Digital Assets Move from Experiment to Integration
The panel framed digital assets, tokenization, and stablecoins not as fringe innovations, but as structural extensions of market infrastructure. The institutional adoption will accelerate in 2026, driven by regulation, client demand, and efficiency gains.
The key shift is integration: connecting digital and traditional assets across, settlement, custody, and collateral management. Stablecoins are a potential foundation for 24/7 market infrastructure – with significant implications for liquidity and settlement models.

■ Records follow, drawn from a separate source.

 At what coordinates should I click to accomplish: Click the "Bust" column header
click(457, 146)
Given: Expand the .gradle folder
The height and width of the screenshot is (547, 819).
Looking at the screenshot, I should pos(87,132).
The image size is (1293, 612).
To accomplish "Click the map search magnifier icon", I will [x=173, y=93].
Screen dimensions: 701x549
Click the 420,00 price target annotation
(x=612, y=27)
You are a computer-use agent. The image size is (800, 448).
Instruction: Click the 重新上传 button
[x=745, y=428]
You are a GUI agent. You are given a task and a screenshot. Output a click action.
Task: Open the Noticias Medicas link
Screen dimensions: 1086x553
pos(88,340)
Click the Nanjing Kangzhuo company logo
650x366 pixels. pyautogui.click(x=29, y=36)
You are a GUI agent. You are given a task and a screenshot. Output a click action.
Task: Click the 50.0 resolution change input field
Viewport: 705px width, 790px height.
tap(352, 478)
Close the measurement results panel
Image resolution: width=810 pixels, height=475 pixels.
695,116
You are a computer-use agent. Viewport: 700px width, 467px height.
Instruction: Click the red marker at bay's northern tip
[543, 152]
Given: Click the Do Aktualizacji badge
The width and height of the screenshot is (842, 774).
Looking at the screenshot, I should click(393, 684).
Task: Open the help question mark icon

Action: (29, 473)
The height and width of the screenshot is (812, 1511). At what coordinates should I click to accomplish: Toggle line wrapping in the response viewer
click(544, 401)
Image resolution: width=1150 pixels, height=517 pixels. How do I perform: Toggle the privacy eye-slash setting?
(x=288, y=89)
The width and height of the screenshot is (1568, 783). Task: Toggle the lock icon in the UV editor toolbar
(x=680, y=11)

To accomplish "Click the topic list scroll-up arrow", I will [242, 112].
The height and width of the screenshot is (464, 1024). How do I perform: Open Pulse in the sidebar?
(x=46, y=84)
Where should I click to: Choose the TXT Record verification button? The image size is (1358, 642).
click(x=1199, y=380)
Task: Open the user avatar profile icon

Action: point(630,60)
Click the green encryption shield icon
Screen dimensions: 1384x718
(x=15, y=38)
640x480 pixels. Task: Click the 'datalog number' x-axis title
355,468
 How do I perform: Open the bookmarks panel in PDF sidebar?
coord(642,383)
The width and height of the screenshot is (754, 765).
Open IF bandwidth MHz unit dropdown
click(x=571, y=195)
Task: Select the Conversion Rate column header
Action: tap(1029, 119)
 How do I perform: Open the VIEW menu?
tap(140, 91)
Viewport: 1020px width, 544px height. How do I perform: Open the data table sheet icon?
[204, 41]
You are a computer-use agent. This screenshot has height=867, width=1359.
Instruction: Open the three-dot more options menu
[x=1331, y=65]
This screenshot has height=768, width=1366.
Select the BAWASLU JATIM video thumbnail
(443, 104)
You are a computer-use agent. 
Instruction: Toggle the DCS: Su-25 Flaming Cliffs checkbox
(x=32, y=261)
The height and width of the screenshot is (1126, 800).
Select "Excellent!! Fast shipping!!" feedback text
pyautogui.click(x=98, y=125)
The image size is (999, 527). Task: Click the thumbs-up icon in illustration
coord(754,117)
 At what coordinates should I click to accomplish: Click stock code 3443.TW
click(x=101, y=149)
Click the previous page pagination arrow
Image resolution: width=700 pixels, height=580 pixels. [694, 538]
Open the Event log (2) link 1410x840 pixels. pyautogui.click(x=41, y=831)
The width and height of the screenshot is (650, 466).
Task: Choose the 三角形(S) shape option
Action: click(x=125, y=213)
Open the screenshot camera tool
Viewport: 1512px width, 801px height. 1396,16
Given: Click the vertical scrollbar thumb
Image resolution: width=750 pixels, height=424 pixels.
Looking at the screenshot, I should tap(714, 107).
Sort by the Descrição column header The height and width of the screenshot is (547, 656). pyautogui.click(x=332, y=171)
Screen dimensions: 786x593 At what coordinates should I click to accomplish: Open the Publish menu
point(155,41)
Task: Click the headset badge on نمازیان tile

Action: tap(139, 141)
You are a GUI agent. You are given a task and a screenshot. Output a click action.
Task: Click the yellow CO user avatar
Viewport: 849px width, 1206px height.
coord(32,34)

Public and Private Markets: Not Rivals, but Complements
Despite frequent narratives positioning private and public markets as competitors, the panel rejected this framing. Instead, public markets were positioned as a natural evolution point in a company’s lifecycle – offering transparency, liquidity, visibility, and access to a broader investor base.
SME listings, especially in Spain, were highlighted by Tomas Kindler, Global Head Exchanges of SIX, as proof that public markets remain relevant and attractive when the value proposition is clearly communicated. Encouraging retail participation and telling the story of long-term value creation of listings will be increasingly important in 2026 and beyond.
The Financial Industry in 2026
The outlook 2026 for the financial industry converges on a few clear signals:
- Uncertainty will persist,
- complexity will increase,
- integration will accelerate,
- and those who invest in resilient, scalable, and client-centric infrastructure will win.
Rather than betting on a return to stability, the panel’s conclusion was more realistic – and more compelling: the industry is learning how to operate, grow, and innovate in permanent uncertainty.